#### [Task requirements]
Repeat the listing that follows without a single change.
[Given records — start]
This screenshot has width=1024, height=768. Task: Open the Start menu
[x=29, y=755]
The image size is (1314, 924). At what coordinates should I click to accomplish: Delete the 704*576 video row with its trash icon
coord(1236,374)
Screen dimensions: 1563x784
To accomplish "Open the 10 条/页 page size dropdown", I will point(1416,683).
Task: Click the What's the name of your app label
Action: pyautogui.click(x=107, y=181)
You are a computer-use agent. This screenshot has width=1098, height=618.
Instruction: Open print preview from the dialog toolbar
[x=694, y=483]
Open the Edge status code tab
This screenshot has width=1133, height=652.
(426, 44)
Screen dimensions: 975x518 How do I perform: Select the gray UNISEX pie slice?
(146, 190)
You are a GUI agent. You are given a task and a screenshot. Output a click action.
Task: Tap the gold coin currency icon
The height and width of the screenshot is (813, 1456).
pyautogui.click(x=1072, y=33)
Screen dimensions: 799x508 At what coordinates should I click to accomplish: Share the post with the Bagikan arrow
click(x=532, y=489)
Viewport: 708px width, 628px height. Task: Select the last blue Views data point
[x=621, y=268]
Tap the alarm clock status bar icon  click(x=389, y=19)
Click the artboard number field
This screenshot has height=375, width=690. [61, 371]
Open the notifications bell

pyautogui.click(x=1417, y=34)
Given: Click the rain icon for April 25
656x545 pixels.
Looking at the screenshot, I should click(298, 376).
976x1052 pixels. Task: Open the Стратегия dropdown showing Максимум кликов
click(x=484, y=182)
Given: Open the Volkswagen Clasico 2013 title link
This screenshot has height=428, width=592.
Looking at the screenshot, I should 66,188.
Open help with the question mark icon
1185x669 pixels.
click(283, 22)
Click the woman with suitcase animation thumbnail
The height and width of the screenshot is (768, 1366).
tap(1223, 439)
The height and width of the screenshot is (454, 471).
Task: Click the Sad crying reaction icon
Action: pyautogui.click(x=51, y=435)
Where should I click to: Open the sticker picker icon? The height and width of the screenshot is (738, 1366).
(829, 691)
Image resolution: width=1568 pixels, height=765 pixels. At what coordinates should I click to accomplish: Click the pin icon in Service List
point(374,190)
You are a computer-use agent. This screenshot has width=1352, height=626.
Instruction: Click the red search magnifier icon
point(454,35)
[Given records — finish]
#### [Task answer]
This screenshot has width=1024, height=768. Task: Open the Start menu
[x=29, y=755]
The image size is (1314, 924). At what coordinates should I click to accomplish: Delete the 704*576 video row with its trash icon
coord(1236,374)
Screen dimensions: 1563x784
To accomplish "Open the 10 条/页 page size dropdown", I will point(1416,683).
Task: Click the What's the name of your app label
Action: pyautogui.click(x=107, y=181)
You are a computer-use agent. This screenshot has width=1098, height=618.
Instruction: Open print preview from the dialog toolbar
[x=694, y=483]
Open the Edge status code tab
This screenshot has width=1133, height=652.
(426, 44)
Screen dimensions: 975x518 How do I perform: Select the gray UNISEX pie slice?
(146, 190)
You are a GUI agent. You are given a task and a screenshot. Output a click action.
Task: Tap the gold coin currency icon
The height and width of the screenshot is (813, 1456).
pyautogui.click(x=1072, y=33)
Screen dimensions: 799x508 At what coordinates should I click to accomplish: Share the post with the Bagikan arrow
click(x=532, y=489)
Viewport: 708px width, 628px height. Task: Select the last blue Views data point
[x=621, y=268]
Tap the alarm clock status bar icon  click(x=389, y=19)
Click the artboard number field
This screenshot has height=375, width=690. [61, 371]
Open the notifications bell

pyautogui.click(x=1417, y=34)
Given: Click the rain icon for April 25
656x545 pixels.
Looking at the screenshot, I should click(298, 376).
976x1052 pixels. Task: Open the Стратегия dropdown showing Максимум кликов
click(x=484, y=182)
Given: Open the Volkswagen Clasico 2013 title link
This screenshot has height=428, width=592.
Looking at the screenshot, I should 66,188.
Open help with the question mark icon
1185x669 pixels.
click(283, 22)
Click the woman with suitcase animation thumbnail
The height and width of the screenshot is (768, 1366).
tap(1223, 439)
The height and width of the screenshot is (454, 471).
Task: Click the Sad crying reaction icon
Action: pyautogui.click(x=51, y=435)
Where should I click to: Open the sticker picker icon? The height and width of the screenshot is (738, 1366).
(829, 691)
Image resolution: width=1568 pixels, height=765 pixels. At what coordinates should I click to accomplish: Click the pin icon in Service List
point(374,190)
You are a computer-use agent. This screenshot has width=1352, height=626.
Instruction: Click the red search magnifier icon
point(454,35)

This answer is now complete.